Records of locating words and elements:
⟨
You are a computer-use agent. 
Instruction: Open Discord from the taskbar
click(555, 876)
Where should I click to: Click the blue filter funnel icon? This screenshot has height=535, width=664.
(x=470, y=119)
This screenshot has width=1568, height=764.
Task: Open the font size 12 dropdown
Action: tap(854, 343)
⟩
§ **Problem statement**: Return each line from the rows above that contains the string "width".

§ **Response to this task**:
Where should I click to: Click the blue filter funnel icon? This screenshot has height=535, width=664.
This screenshot has width=1568, height=764.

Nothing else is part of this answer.